The validity of a will needs to be determined case by case according to the actual situation. If there is a dispute between heirs, it may also involve inheritance litigation. It is suggested that you can entrust or consult a professional lawyer to make a judgment. If necessary, further consultation is welcome.

Relevant laws and regulations:

In Article 134 of the Civil Code, a self-written will is written and signed by the testator, indicating the year, month and day.

Article 135 A will written by an agent shall be witnessed by two or more witnesses, one of whom shall write on behalf of the testator, agent and other witnesses, and shall be signed by the testator, agent and other witnesses, indicating the year, month and day.

Article 136 A printed will shall be witnessed by two or more witnesses. The testator and the witness shall sign on each page of the will and indicate the year, month and day.
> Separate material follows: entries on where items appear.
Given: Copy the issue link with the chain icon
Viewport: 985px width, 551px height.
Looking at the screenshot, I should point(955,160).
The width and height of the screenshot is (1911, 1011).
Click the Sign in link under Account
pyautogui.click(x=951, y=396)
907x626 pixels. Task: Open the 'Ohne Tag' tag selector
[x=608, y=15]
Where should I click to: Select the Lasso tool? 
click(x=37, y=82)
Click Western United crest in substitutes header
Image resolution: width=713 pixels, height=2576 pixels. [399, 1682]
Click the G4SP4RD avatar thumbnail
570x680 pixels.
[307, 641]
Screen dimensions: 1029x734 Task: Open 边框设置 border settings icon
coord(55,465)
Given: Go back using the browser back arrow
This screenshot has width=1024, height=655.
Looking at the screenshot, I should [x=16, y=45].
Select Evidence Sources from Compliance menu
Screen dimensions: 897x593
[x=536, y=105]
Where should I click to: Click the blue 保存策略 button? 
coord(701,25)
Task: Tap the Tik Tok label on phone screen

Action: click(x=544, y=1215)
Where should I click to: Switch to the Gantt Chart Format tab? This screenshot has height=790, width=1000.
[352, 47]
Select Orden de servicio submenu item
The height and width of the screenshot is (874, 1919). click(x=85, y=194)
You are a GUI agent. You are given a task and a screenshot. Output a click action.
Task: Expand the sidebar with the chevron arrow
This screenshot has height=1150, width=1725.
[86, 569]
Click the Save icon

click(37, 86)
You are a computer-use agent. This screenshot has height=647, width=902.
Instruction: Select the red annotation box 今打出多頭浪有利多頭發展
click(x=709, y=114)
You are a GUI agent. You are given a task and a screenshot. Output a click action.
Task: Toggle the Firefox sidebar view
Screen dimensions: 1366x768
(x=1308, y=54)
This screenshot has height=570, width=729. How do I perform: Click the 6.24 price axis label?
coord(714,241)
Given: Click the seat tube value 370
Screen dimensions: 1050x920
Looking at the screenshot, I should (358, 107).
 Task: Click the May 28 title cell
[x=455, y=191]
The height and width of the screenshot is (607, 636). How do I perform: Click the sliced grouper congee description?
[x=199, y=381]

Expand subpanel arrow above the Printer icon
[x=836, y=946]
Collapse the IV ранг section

Article 137 If a will is made in the form of audio and video recording, two or more witnesses shall be present to witness it. The testator and the witness shall record their names or portraits, as well as the year, month and day by audio and video recording.

Article 138 A testator may make an oral will in an emergency. An oral will shall be witnessed by two or more witnesses. After the emergency is eliminated, if the testator can make a will in writing or in the form of audio and video recording, the oral will made is invalid.

Article 139 A notarized will shall be handled by the testator through a notarization institution.

Article 140 The following persons cannot be witnesses to a will:

(1) Persons without civil capacity, persons with limited civil capacity and other persons without witness capacity;

(2) Heirs and legatees;

(3) People who have an interest in the heirs and legatees.